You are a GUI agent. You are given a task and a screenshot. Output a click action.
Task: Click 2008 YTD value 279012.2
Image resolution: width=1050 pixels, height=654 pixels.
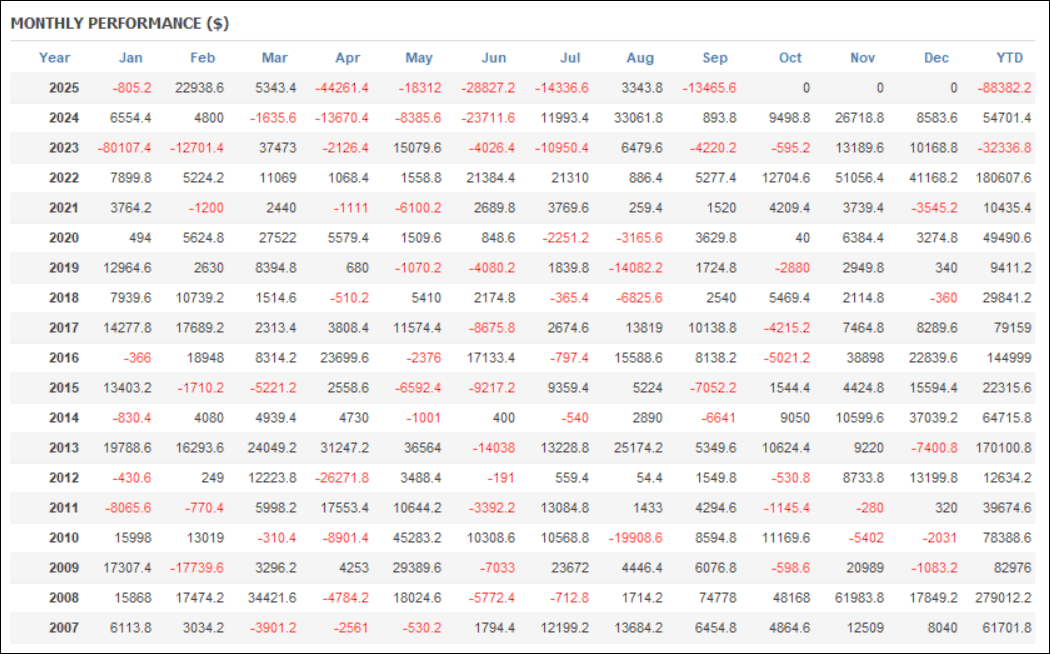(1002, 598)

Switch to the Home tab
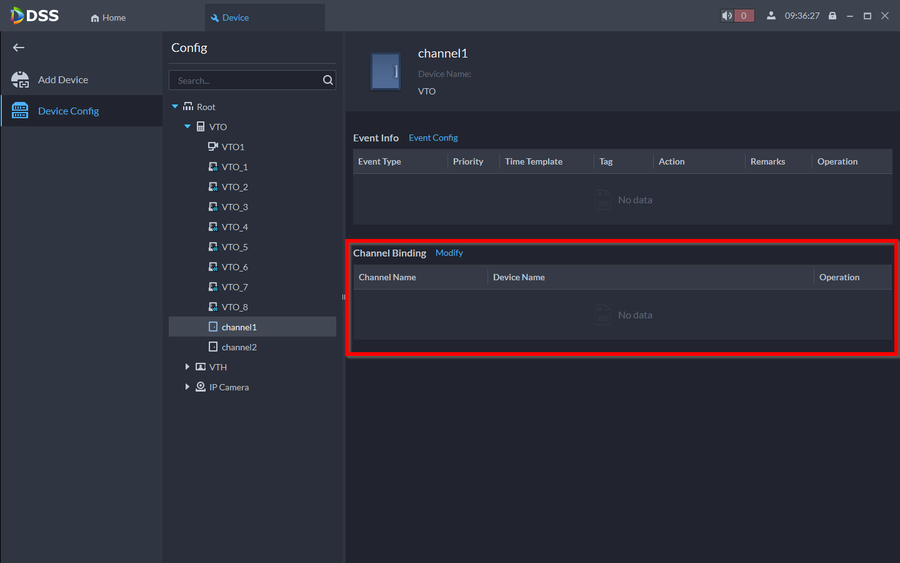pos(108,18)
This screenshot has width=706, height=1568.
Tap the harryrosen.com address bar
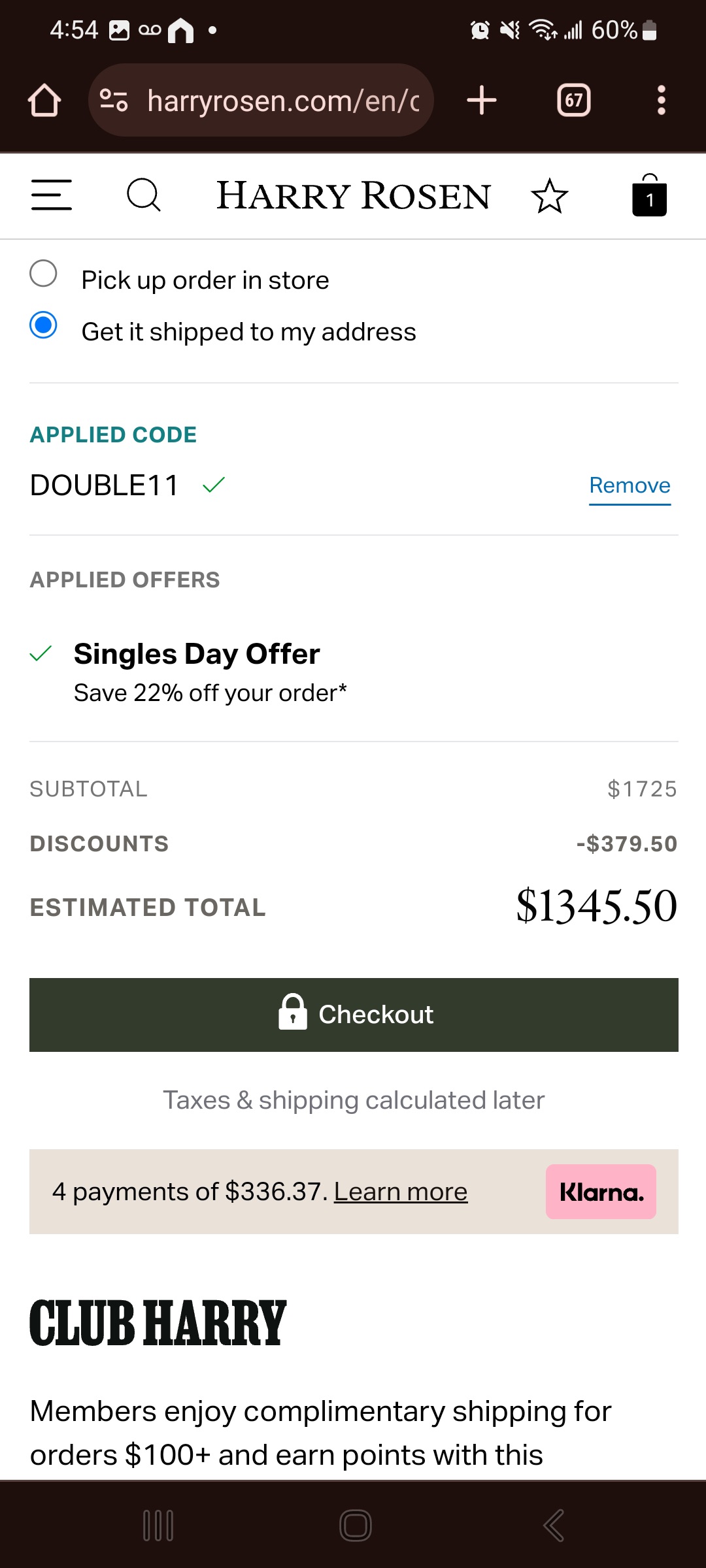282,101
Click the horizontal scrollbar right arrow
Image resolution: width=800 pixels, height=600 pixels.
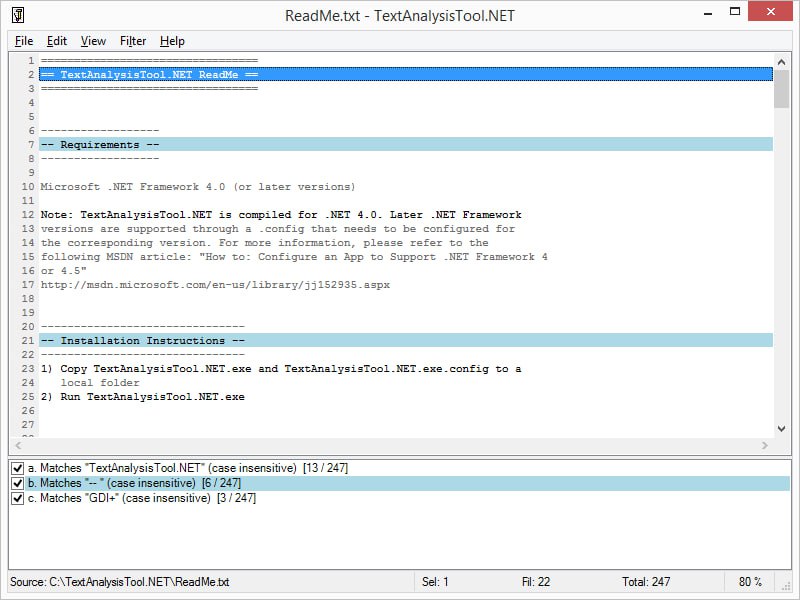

---

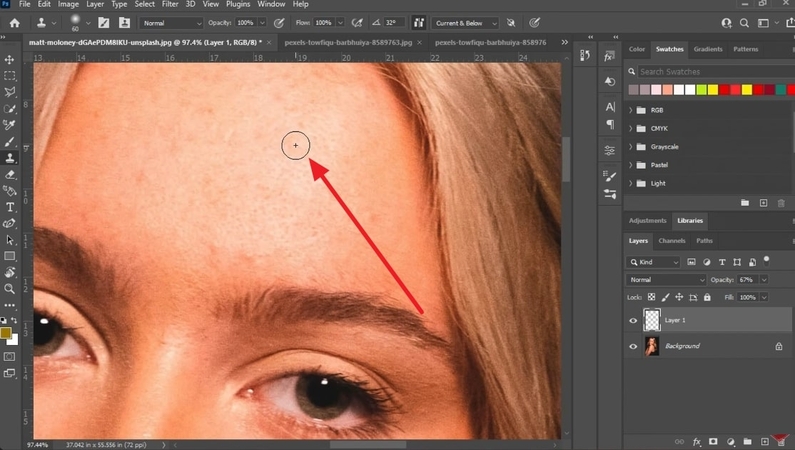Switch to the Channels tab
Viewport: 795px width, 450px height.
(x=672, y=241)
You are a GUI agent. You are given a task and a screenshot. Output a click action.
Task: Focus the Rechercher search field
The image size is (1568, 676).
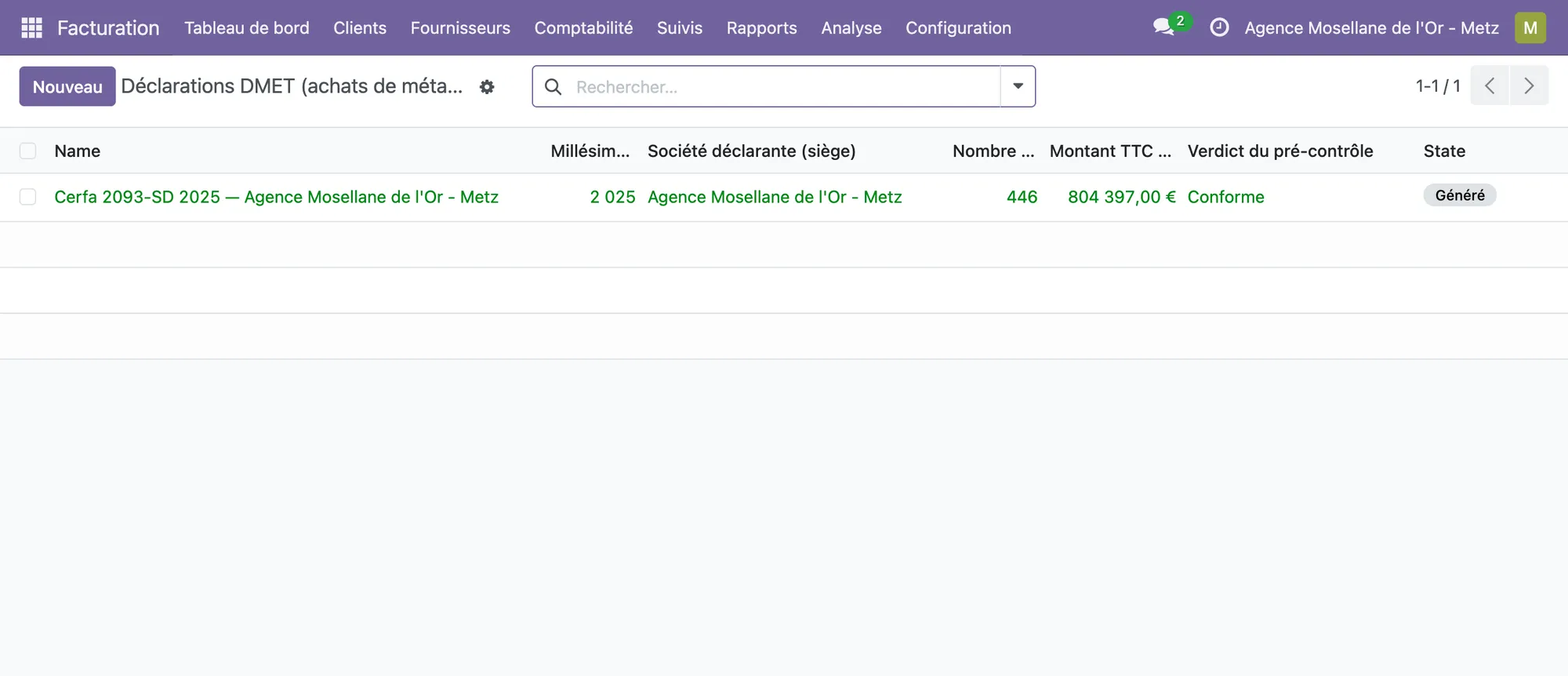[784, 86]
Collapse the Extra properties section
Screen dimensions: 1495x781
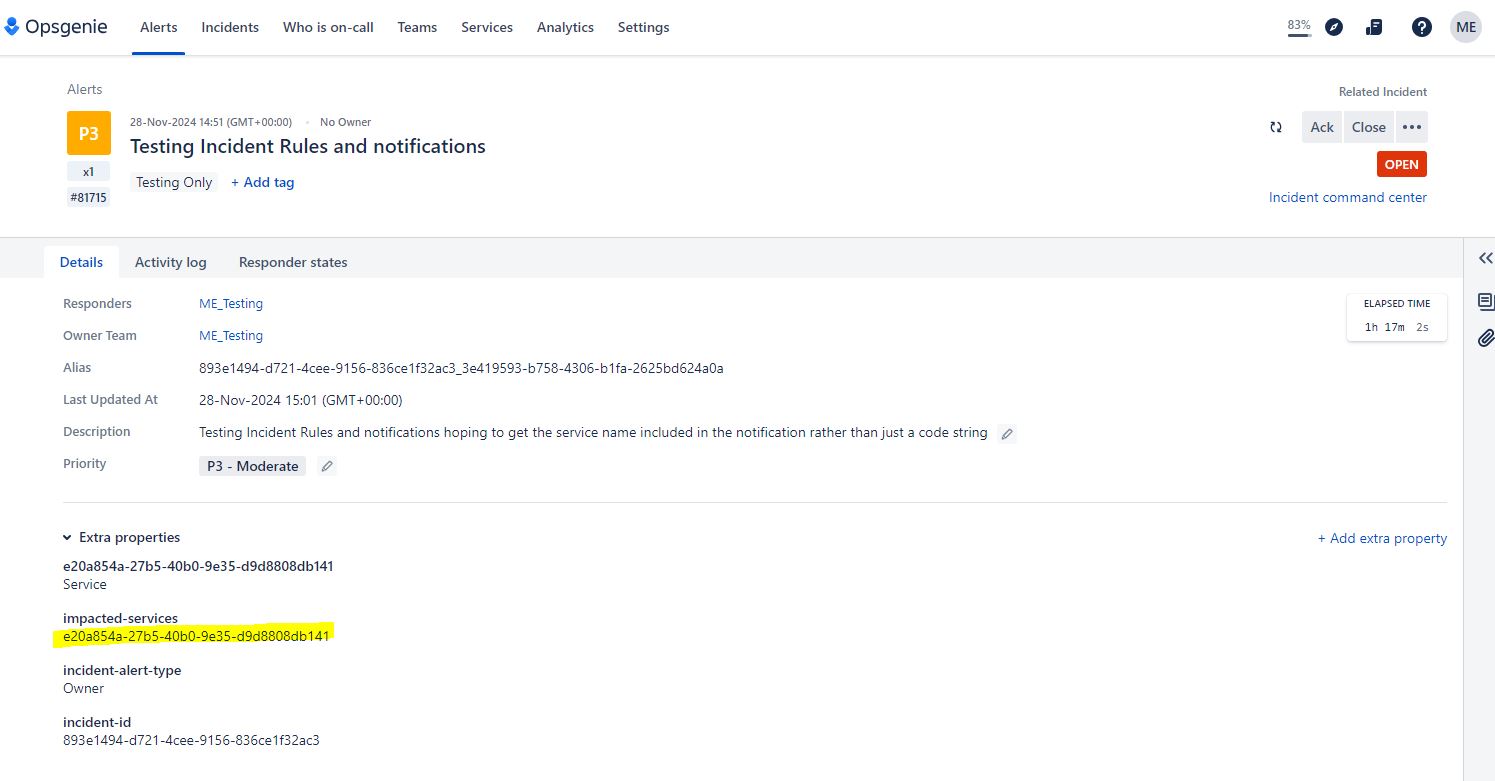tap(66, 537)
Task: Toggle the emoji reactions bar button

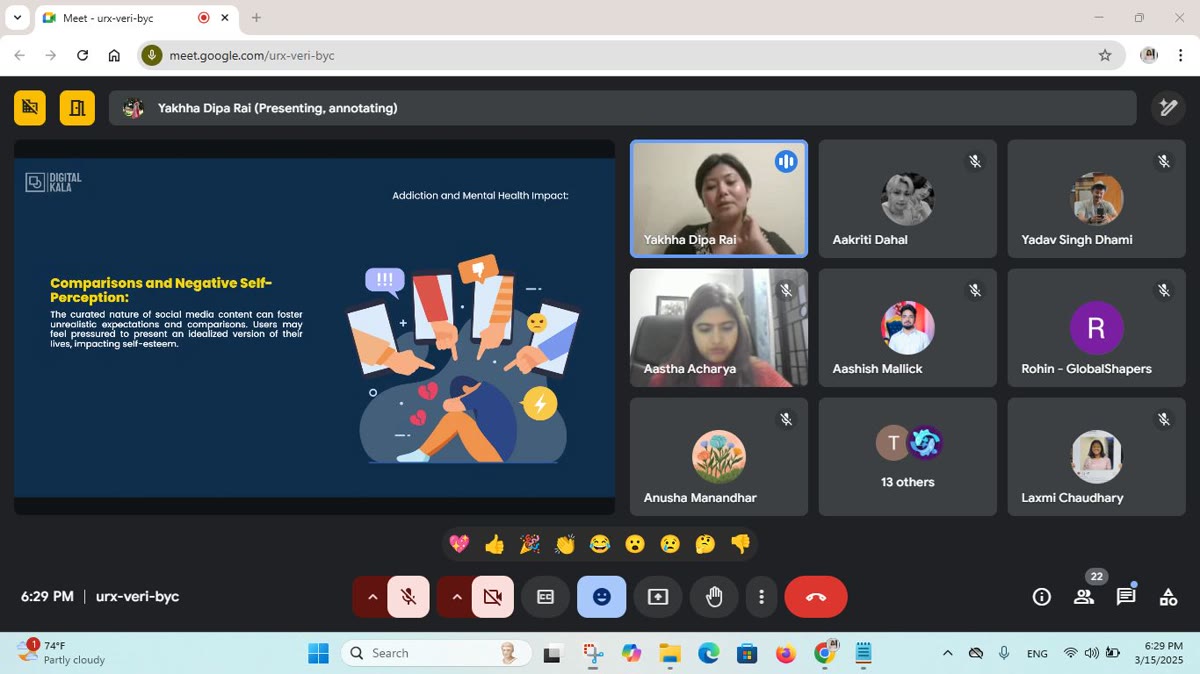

Instructions to follow: Range to copy from the listing above: the line with "Tap the harryrosen.com address bar" through the line with "Image resolution: width=800". Transcribe it exactly and skip the pictures.

Task response:
Tap the harryrosen.com address bar
282,101
Click the horizontal scrollbar right arrow
Image resolution: width=800 pixels, height=600 pixels.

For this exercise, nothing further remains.